Lines for finding displayed items
● ● ● ● ● ● ●

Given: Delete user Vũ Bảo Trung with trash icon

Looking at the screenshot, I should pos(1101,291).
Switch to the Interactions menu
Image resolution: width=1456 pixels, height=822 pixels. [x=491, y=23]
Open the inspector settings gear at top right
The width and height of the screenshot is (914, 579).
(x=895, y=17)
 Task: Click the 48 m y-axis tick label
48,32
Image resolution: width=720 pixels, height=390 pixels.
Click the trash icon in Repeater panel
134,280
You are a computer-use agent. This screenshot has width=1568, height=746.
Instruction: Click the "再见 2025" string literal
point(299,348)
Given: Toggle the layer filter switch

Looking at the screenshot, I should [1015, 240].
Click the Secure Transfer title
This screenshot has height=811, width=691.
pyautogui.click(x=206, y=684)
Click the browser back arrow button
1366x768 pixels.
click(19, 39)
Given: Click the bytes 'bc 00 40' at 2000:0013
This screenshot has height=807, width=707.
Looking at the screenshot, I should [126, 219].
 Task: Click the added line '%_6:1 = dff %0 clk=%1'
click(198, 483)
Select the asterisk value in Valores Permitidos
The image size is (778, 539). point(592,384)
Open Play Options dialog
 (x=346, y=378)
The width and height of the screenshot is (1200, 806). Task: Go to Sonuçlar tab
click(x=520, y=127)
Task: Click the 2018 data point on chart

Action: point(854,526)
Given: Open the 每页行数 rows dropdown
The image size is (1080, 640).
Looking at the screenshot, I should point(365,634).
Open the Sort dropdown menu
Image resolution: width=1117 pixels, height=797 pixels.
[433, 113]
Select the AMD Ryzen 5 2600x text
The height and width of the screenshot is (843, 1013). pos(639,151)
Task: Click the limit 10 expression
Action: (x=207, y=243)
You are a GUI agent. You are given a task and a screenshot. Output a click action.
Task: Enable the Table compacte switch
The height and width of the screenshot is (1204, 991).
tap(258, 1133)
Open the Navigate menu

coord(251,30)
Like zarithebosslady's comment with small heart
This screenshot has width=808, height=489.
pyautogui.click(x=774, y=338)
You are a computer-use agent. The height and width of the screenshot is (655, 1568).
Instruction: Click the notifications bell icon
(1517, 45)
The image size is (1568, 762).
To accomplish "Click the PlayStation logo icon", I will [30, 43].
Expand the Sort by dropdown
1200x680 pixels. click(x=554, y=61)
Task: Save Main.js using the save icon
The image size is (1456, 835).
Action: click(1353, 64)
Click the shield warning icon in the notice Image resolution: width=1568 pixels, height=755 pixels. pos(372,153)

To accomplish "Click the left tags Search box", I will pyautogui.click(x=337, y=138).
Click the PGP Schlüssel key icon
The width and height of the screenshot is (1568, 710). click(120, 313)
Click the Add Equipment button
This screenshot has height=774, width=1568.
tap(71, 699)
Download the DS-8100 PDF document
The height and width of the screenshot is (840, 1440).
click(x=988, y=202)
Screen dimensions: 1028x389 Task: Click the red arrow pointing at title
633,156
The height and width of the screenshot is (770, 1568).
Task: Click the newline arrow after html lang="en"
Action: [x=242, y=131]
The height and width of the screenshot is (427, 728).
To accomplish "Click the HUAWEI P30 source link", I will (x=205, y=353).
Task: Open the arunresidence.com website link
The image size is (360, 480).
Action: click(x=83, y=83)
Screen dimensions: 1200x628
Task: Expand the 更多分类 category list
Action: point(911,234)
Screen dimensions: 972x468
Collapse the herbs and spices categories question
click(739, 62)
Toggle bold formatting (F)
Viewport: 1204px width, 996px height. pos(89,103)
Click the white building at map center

● ● ● ● ● ● ●

DIRECTIONS FOR THIS TASK
Reproduce word for word the lines from the one containing "Image resolution: width=720" up to and including the one containing "click(19, 39)".

WRITTEN RESPONSE
Image resolution: width=720 pixels, height=390 pixels.
Click the trash icon in Repeater panel
134,280
You are a computer-use agent. This screenshot has width=1568, height=746.
Instruction: Click the "再见 2025" string literal
point(299,348)
Given: Toggle the layer filter switch

Looking at the screenshot, I should [1015, 240].
Click the Secure Transfer title
This screenshot has height=811, width=691.
pyautogui.click(x=206, y=684)
Click the browser back arrow button
1366x768 pixels.
click(19, 39)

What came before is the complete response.